Concluindo o capítulo 16, T. Keller afirma que todos estes modelos não são de modo algum estanques ou unívocos na prática sócio-eclesial. Toda esquematização possuirá erros caso a entendamos como sendo predicações limitadoras ou estanques. Igrejas, como a ICAR e a ADVEC, movimentos teológicos, como a TDL, a TL e a MIT, e líderes religiosos, como o Pe. Paulo Ricardo e o Pr. Silas Malafaia, não podem ser encaixados perfeitamente nos modelos sócio-eclesiais de engajamento pois, ao mesmo tempo que atuam como produtores culturais, são produtos da cultura em que estão imiscuídos. Destarte, p. e., no Brasil, a ADVEC, bem como a sua liderança, não é uma igreja puramente transformacionista, nem relevante, nem qualquer outra coisa. O mesmo vale para a ICAR. O mesmo vale para a Igreja! Aliás, a Igreja, mesmo na Bíblia, mesmo na Tradição milenar, sempre foi um caleidoscópio cultural de variações ideológicas enredadas numa mesma trama doutrinal, como uma colcha de retalhos que, não deixa de ser uma e somente uma coisa e não perde as sempre mesmas finalidades. Se, na colcha de retalhos, cada retalho tem seu tamanho, sua cor, sua textura e sua aparência, na Igreja, cada membro e cada denominação tem sua matiz, sua maneira de pregar e aplicar o Evangelho etc, mas sempre não deixando de ser a mesma Igreja, com as mesmas finalidades e, ao modo de um rio, correndo sempre para um mesmo grande fim: Deus!


BIBLIOGRAFIA

KELLER, Timothy. As respostas culturais da igreja. In: Igreja centrada. Vida Nova. São Paulo, Brasil, 2014. [Título original: Center Church: Doing Balanced and Gospel-Centered Ministry in Your City. Grand Rapids.

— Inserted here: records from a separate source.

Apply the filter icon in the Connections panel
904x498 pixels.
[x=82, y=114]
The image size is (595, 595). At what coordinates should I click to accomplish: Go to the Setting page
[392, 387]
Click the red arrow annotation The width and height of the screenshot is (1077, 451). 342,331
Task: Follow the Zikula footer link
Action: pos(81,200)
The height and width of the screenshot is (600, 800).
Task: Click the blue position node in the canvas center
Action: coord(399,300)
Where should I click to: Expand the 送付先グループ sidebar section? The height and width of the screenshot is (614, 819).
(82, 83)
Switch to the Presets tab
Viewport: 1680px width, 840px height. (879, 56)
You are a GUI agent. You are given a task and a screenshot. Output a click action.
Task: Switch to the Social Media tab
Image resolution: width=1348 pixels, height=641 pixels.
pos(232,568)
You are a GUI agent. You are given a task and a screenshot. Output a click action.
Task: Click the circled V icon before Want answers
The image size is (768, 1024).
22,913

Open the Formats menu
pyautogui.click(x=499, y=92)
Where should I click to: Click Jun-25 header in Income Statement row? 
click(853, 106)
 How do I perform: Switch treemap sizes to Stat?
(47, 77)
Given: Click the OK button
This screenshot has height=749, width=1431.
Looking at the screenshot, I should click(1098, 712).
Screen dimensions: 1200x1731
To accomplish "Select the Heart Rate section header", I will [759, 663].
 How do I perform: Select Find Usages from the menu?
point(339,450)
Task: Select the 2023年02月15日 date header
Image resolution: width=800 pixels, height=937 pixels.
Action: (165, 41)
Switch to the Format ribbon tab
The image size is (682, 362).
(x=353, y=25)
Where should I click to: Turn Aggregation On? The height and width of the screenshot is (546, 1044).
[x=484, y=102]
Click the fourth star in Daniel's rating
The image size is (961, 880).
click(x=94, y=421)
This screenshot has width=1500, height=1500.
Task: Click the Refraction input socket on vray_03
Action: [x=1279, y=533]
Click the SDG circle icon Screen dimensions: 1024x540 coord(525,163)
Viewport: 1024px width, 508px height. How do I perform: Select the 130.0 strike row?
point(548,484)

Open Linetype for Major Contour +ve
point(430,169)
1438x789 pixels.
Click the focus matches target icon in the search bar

Michigan, EUA.]



[1] Doravante, para não haver conflitos semânticos e para que possamos chegar mais perto do que queremos explicar, adotaremos a seguinte correspondência sinonímica: a) o termo Igreja designa a comunhão (no que possível) material e espiritual das igrejas protestante, católica romana e ortodoxa; b) o termo igreja designa a(s) comunidade(s) eclesial(is) protestante(s) espalhada(s) no mundo, podendo ser entendido aqui b¹) como a atuação geral e uniforme de todas as comunidades eclesiais protestantes (como se fossem uma só coisa, igual e sem mesclas) ou b²) como a atuação de parte ou da maior parte das comunidades eclesiais protestantes do mundo (não representando, portanto, a totalidade); c) a sigla ICAR será usada para representar a atuação da Igreja Católica Apostólica Romana. Ainda se usará a sigla IP para expressar o mesmo que em b¹).
[2] Doravante, para melhor explicitação, entendo que os modelos de engajamento cultural de H. Richard Niebuhr devem ser grafados com hífen.
[3] Assim chamo os seguidores, conscientes ou inconscientes, do modelo da relevância.
[4] Assim eu chamo os filósofos ou teólogos do modelo cultural de engajamento eclesial dos dois reinos de T. Keller. O apodo é devido aos dois modi agendi, operandi, vivendi e cognoscendi de tais cristãos, o que lembra os dois habitat dos animais de sangue frio.
[5] “’Vaidade de vaidades’, diz o pregador, ‘vaidade de vaidades! Tudo é vaidade’.” (ACF).
[6] Há uma diferença qualitativa significativa entre os trabalhos leigo e sacerdotal. Aqui, sobressai o modus operandi católico, romano ou ortodoxo.